National Recovery Month is coming to a close at the end of September. Community members in Ketchikan recently gathered for the fourth annual Stomp the Stigma March and Resource Rally. It’s an effort to eradicate the shame that often surrounds addiction and other mental health issues – and show that help is available.
For Danielle Duckworth, a lifetime Ketchikan resident and organizer of Stomp the Stigma, addiction is personal. Duckworth has battled addiction herself, and she says the event is a celebration of the process of recovery.
The march itself is a mile-long parade where members of the community walk together, holding signs with the images of community members who have lost their lives to things like addiction and suicide. Duckworth says it’s an effort to show the true cost of mental illness.
“The intention all along was to have both the you know, kind of commemorating those people who we had lost and to put a face to it. Because, you know, we think about overdose or suicide or these numbers, but especially here in Ketchikan and us being a kind of a close knit community or a lot of people living here most of their lives– even if you weren’t really close to that person. You probably knew that person,” she said.
A 2020 health assessment by the nonprofit Ketchikan Wellness Coalition found that Ketchikan has more than three times as many alcohol induced deaths as well as double the amount of suicides as compared to the national average. The rate is even higher on Prince of Wales Island.
Scientists studying addiction say stigma is a very real barrier to treatment and recovery. And Duckworth says that stigma and shame take many forms. People battling addiction are often dehumanized by the public: stripped of their titles as mother, daughter, father, or son and instead labeled as a “drunk” or a “junkie.”
“The language is important because people think of an addict as just an addict or someone who chose to have this lifestyle. Whereas when you re-frame it into the substance abuse disorder,” Duckworth said, “it’s not something that you intended or wanted or thought would ever be an issue for you. It just is.”
And Duckworth says it’s important for community members to know that help is available. Over the years, the event has grown to include a “Resource Rally” showcasing the local organizations available to provide help.

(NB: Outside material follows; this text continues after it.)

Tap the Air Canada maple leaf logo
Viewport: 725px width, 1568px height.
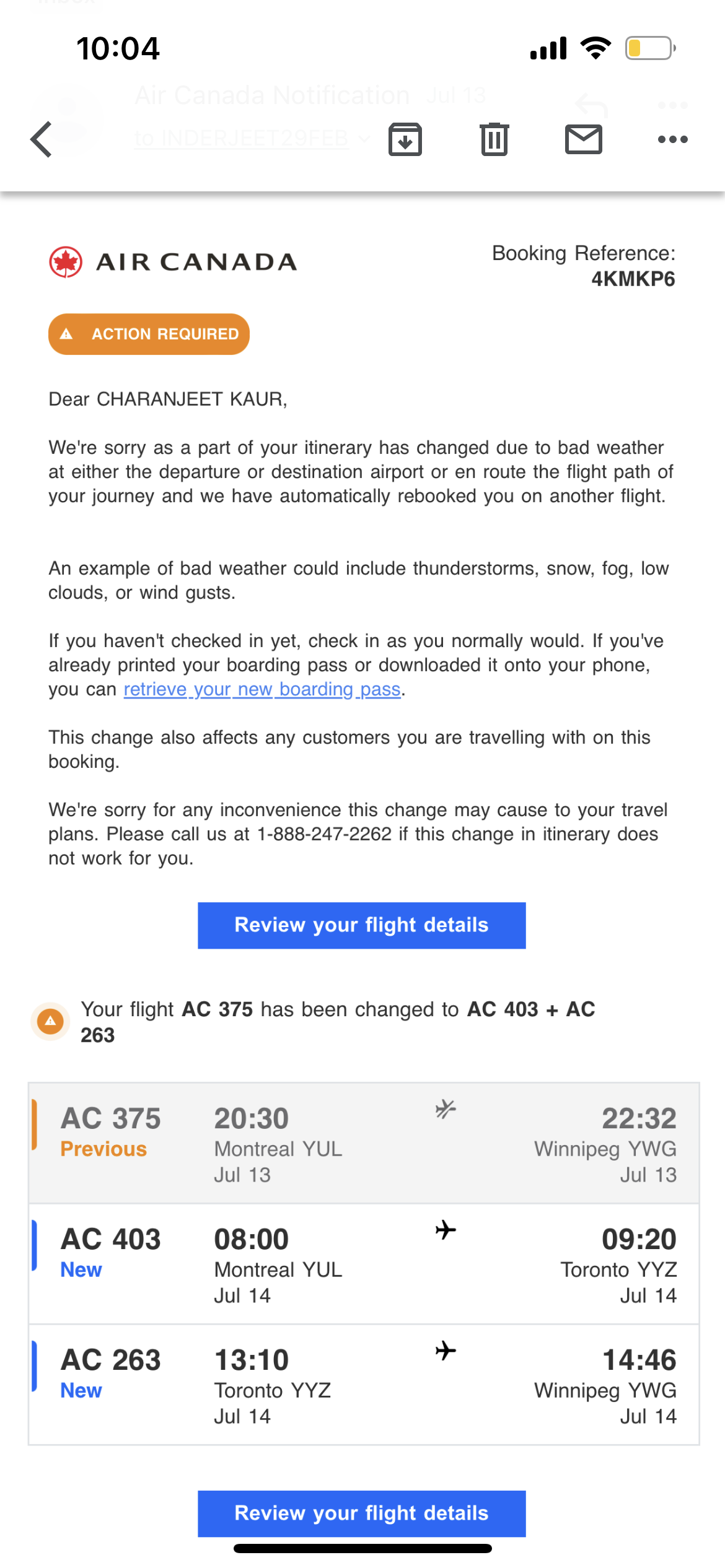(65, 261)
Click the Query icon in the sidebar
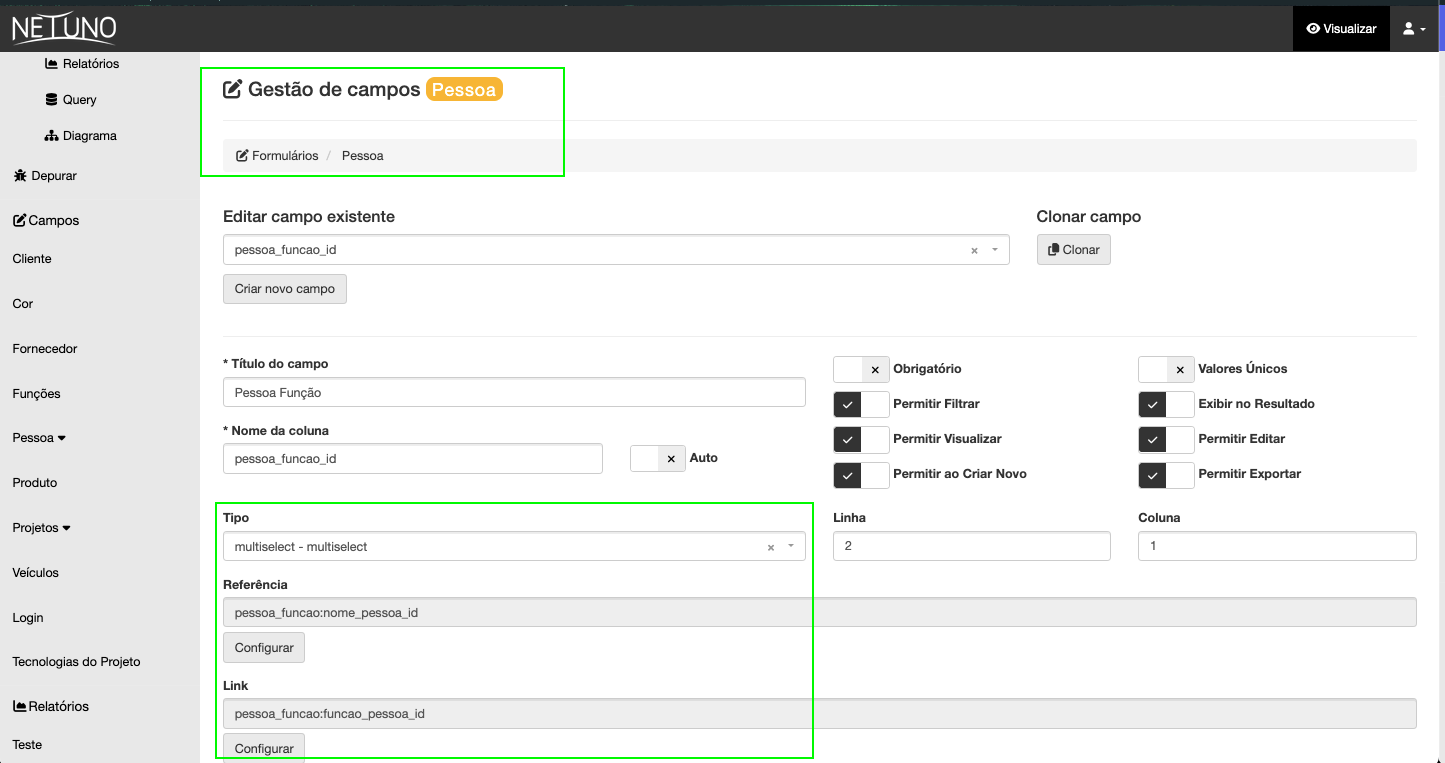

“When you have a loved one who’s in the middle of it, and you feel like no they need help right now, like right now is when they’re ready. We’re not a big city. We don’t have the means to be able to have right now help. So knowing what the resources are that we have in Ketchikan and banding pieces of those all together is what it takes in our community to try to get help,” said Duckworth.
Duckworth acknowledges that Ketchikan does have its shortcomings when it comes to fighting addiction and mental illness – the Wellness Coalition’s assessment identified addiction treatment and rehab as the top community health need in Ketchikan. But Duckworth says it’s important to know there are resources available for those struggling with addiction and other mental illnesses.
“You know, while there’s a lot of help that we still need,” Duckworth said, “I think that trying to focus on some of the positive things that agencies are doing to try to meet those needs is important as well because it’s hard work to be in the middle of all of this.”
Duckworth says that for anyone looking into recovery, there are nightly 12-step meetings that are provided at 8 p.m. at 1736 Tongass Ave. The nonprofit Akeela also offers Ketchikan KAR House, an inpatient rehab facility. Anyone seeking aid would be provided the paperwork for a referral and a treatment plan that opens the door for the opportunity to confront their addictions.